_Источник_

▽

ФИЛОСОФСКИЙ ТЕАТР
ИСКУССТВО В ДВОИЧНОМ КОДЕ
РЕАЛИЗМ И МОДЕРНИЗМ, ВКЛЮЧАЯ ТЕАТР.
Мы живем в двоичном коде. Мы закодированы на двоичность. Теза и антитеза удерживают мир в равновесии и укрывают в своей складке истину. Природа состоит из органического и неорганического вещества. Бытие спорит с сознанием, добро борется со злом. Инь и ян, дух и материя - "разгул" диалектики. Материализм и идеализм в философии: вечное Слово Божие или пульсация вечной материи, – что дало начало миру? Двоичность заложена в каждом элементе мира, на ней зиждется макро- и микрокосмос. Клетка делится надвое - зарождается Жизнь.
Искусство имеет начало в двоичном коде: естественное - искусственное. Двойственная сущность естественного, уходящая к первоосновам бытия, навсегда останется основным вопросом познания. Эта мучительная двойственность и порождает искусственное, имеющее послеприродное начало, а значит успокоительную конечность и определенность. В отражениях естественного в искусственном видят способ отыскания основы мироздания, пытаются разгадать его причину и цель. Оппозиция Природа - Искусство выступает как противоречие второго порядка, снимающее неразрешимость основного вопроса двойственной сущности бытия.

△

_Записи_
▽

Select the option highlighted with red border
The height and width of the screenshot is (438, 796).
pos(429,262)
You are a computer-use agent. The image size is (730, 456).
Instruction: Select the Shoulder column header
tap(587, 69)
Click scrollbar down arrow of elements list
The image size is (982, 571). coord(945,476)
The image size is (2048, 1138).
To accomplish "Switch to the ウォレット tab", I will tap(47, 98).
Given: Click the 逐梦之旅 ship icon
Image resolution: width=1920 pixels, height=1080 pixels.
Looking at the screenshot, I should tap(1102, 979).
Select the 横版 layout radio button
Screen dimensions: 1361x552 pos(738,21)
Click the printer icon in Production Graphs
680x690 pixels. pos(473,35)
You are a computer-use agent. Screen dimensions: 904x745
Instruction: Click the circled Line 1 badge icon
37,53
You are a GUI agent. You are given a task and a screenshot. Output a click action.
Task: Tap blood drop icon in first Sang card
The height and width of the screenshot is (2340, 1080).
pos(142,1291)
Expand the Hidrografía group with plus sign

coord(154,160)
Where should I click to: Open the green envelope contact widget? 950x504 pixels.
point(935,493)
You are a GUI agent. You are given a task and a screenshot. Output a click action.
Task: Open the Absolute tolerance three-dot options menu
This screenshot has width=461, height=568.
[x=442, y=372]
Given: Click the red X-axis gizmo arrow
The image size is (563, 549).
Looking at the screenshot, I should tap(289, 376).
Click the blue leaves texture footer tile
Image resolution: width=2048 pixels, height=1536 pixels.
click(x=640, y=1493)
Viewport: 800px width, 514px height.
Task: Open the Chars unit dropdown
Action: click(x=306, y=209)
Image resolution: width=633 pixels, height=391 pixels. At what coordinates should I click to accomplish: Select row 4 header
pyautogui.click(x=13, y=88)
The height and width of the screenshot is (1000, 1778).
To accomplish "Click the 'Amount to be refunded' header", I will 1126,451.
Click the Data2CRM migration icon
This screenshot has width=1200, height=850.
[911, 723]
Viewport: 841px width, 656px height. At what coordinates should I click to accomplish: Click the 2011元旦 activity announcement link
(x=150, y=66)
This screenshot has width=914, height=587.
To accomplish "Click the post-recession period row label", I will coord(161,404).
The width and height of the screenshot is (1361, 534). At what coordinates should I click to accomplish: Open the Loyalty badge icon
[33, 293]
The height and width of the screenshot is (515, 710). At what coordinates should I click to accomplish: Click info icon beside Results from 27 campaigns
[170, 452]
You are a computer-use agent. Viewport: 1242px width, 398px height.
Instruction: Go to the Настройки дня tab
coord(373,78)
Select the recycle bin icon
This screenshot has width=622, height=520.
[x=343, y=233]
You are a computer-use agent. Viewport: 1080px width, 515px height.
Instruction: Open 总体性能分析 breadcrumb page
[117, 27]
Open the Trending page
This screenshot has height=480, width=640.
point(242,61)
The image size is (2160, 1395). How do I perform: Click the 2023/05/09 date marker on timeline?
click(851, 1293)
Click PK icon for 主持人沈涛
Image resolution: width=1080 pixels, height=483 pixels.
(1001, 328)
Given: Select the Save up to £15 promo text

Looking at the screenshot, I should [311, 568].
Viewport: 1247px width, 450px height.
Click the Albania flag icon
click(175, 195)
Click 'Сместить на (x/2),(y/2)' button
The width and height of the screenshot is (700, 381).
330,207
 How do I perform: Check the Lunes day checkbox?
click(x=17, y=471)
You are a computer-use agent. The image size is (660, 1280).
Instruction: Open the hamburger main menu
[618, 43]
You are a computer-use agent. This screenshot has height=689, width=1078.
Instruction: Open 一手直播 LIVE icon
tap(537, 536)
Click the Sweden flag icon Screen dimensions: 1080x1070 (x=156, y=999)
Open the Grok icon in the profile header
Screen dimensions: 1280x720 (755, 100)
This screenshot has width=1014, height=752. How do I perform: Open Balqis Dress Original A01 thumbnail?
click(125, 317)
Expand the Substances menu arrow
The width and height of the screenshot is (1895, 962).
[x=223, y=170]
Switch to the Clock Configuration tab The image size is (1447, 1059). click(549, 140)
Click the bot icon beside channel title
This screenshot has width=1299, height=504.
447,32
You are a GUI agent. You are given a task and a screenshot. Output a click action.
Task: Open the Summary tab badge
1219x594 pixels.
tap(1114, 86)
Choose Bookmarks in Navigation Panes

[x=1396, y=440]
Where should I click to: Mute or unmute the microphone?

△

_Задание 1_
Из чего, согласно тексту об искусстве в двоичном коде, состоит природа?
_Задание 2_
Какие пары понятий в первом абзаце текста об искусстве в двоичном коде соединены союзом «и»? Перечислите все.
_Задание 3_
Продолжите текст об искусстве в двоичном коде после его последнего предложения.
Записи — отдельный материал, с текстом они не связаны.

_Ответ 1_
Из органического и неорганического вещества.

_Ответ 2_
Теза и антитеза; органическое и неорганическое вещество; инь и ян; дух и материя; материализм и идеализм; макро- и микрокосмос.

_Ответ 3_
Человечество долго удовлетворялось кодом: Природа - Искусство. Заданная античностью идея искусного подражания природе на века вылилась в монистическую оппозицию "искусство и действительность", в которой традиционно было принято неравенство членов. За искусством закреплялось только свойство отражения действительности в виде художественной переработки хаоса текущей жизни в систему метафизических или натуральных идей-образов. Искусство в своем историческом течении институализировалось, обрело статус классического, но по-прежнему рассматривается как "специфическая система адекватного описания (отображения) внехудожественной действительности" (ст. "Искусство": Новейший философский словарь, Минск, 1998).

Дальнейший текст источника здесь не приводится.